=== Records provided ===
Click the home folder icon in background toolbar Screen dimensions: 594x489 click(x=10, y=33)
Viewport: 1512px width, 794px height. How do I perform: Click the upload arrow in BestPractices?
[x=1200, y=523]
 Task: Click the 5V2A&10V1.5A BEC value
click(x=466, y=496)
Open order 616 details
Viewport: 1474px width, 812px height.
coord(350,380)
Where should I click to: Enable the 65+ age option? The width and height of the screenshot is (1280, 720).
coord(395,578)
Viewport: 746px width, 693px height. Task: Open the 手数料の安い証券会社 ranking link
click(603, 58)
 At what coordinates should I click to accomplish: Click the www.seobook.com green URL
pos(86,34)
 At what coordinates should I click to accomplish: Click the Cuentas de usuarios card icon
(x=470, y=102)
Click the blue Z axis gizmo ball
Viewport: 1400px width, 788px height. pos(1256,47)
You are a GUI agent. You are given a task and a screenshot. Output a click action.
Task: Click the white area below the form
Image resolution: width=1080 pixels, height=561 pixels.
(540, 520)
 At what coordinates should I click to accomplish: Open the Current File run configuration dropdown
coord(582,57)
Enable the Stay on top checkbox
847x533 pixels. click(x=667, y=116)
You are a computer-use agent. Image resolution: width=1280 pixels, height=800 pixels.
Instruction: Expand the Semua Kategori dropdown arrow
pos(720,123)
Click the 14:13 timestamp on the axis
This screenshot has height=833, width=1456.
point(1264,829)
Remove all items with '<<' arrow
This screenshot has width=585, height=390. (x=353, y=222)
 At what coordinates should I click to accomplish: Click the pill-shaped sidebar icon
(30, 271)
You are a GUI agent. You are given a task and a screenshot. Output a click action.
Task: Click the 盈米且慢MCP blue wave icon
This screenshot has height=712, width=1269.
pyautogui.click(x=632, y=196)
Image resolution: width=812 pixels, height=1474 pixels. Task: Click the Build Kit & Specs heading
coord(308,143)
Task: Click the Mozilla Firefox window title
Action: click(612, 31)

=== What to produce ===
Please retype, exactly as written, every line from the line containing "Image resolution: width=1080" through the last line of the records above, including both of those lines, and nothing else.

=== Solution to this exercise ===
Image resolution: width=1080 pixels, height=561 pixels.
(540, 520)
 At what coordinates should I click to accomplish: Open the Current File run configuration dropdown
coord(582,57)
Enable the Stay on top checkbox
847x533 pixels. click(x=667, y=116)
You are a computer-use agent. Image resolution: width=1280 pixels, height=800 pixels.
Instruction: Expand the Semua Kategori dropdown arrow
pos(720,123)
Click the 14:13 timestamp on the axis
This screenshot has height=833, width=1456.
point(1264,829)
Remove all items with '<<' arrow
This screenshot has width=585, height=390. (x=353, y=222)
 At what coordinates should I click to accomplish: Click the pill-shaped sidebar icon
(30, 271)
You are a GUI agent. You are given a task and a screenshot. Output a click action.
Task: Click the 盈米且慢MCP blue wave icon
This screenshot has height=712, width=1269.
pyautogui.click(x=632, y=196)
Image resolution: width=812 pixels, height=1474 pixels. Task: Click the Build Kit & Specs heading
coord(308,143)
Task: Click the Mozilla Firefox window title
Action: click(612, 31)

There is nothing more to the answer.